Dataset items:

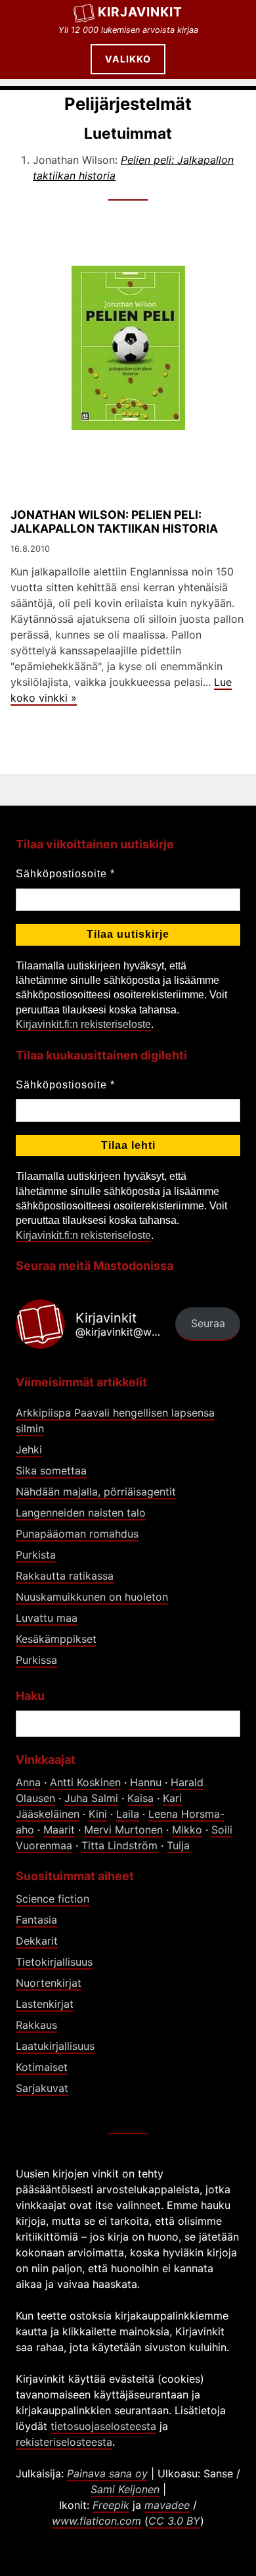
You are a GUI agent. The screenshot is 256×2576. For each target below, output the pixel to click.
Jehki (29, 1449)
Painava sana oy (107, 2473)
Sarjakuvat (42, 2088)
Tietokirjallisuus (54, 1961)
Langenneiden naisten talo (81, 1512)
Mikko (187, 1829)
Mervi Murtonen (123, 1829)
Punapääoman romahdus (77, 1533)
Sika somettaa (51, 1470)
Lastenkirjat (45, 2003)
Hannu (145, 1782)
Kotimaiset (42, 2067)
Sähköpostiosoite (65, 873)
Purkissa (36, 1659)
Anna (28, 1782)
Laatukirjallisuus (55, 2046)
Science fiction (52, 1898)
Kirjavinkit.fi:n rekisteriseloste (83, 1024)
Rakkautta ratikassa (65, 1575)
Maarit (59, 1829)
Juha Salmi (91, 1798)
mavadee (167, 2505)
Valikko (128, 58)
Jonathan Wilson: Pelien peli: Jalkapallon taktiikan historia (114, 521)
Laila (127, 1813)
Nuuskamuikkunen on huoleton (92, 1596)
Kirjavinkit (140, 12)
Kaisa (140, 1798)
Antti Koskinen (85, 1782)
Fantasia (36, 1919)
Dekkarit (37, 1940)
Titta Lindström (119, 1845)
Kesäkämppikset (56, 1638)
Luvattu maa (46, 1617)
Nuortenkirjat (48, 1982)
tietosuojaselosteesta (103, 2426)
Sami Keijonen (125, 2489)
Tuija (178, 1845)
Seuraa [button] (208, 1323)
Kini (98, 1813)
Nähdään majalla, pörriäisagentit (96, 1491)
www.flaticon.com (96, 2520)
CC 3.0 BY (174, 2520)
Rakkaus (36, 2024)
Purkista (36, 1554)
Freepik (111, 2505)
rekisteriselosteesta (64, 2441)
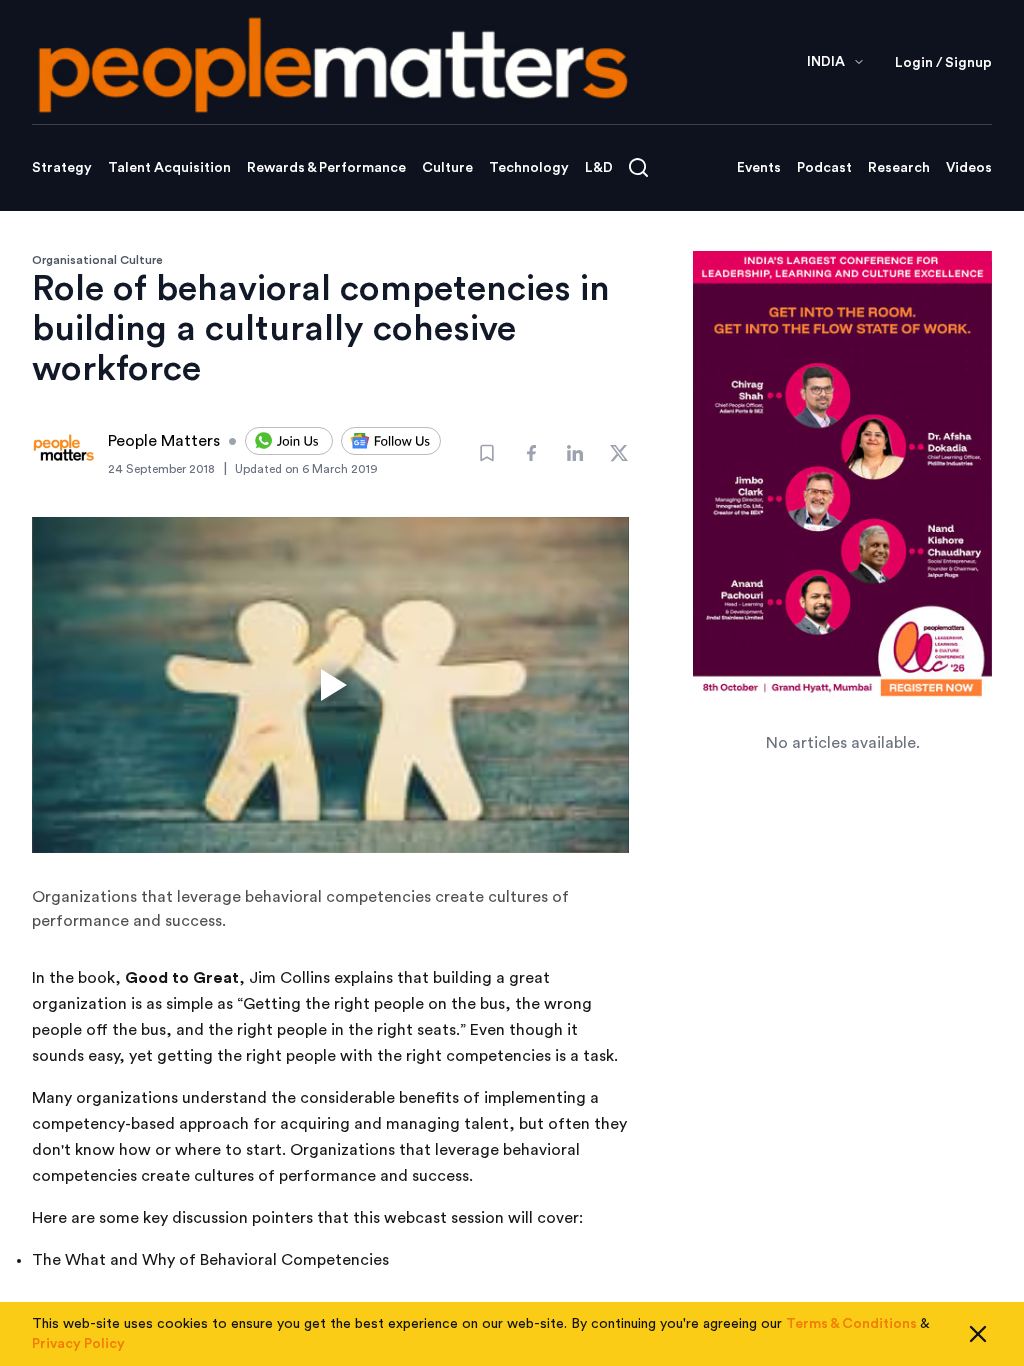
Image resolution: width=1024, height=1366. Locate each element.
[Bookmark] (487, 453)
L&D (599, 168)
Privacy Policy (78, 1344)
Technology (529, 168)
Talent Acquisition (169, 168)
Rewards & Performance (326, 168)
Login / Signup (943, 63)
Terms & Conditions (851, 1324)
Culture (447, 168)
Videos (969, 168)
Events (759, 168)
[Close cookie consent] (978, 1334)
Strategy (62, 168)
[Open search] (638, 167)
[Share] (531, 453)
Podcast (824, 168)
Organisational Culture (97, 260)
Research (899, 168)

▶ [Assignment]: Could you repeat, exactly, only the lines above starting at the one that has "Kirjavinkit.fi:n rekisteriseloste (83, 1024)" and stopping after the one that has "Events (759, 168)", without the pictures?

▶ [The answer]:
Kirjavinkit.fi:n rekisteriseloste (83, 1024)
Rakkautta ratikassa (65, 1575)
Maarit (59, 1829)
Juha Salmi (91, 1798)
mavadee (167, 2505)
Valikko (128, 58)
Jonathan Wilson: Pelien peli: Jalkapallon taktiikan historia (114, 521)
Laila (127, 1813)
Nuuskamuikkunen on huoleton (92, 1596)
Kirjavinkit (140, 12)
Kaisa (140, 1798)
Antti Koskinen (85, 1782)
Fantasia (36, 1919)
Dekkarit (37, 1940)
Titta Lindström (119, 1845)
Kesäkämppikset (56, 1638)
Luvattu maa (46, 1617)
Nuortenkirjat (48, 1982)
tietosuojaselosteesta (103, 2426)
Sami Keijonen (125, 2489)
Tuija (178, 1845)
Seuraa [button] (208, 1323)
Kini (98, 1813)
Nähdään majalla, pörriäisagentit (96, 1491)
www.flaticon.com (96, 2520)
CC 3.0 BY (174, 2520)
Rakkaus (36, 2024)
Purkista (36, 1554)
Freepik (111, 2505)
rekisteriselosteesta (64, 2441)
Image resolution: width=1024, height=1366. Locate each element.
[Bookmark] (487, 453)
L&D (599, 168)
Privacy Policy (78, 1344)
Technology (529, 168)
Talent Acquisition (169, 168)
Rewards & Performance (326, 168)
Login / Signup (943, 63)
Terms & Conditions (851, 1324)
Culture (447, 168)
Videos (969, 168)
Events (759, 168)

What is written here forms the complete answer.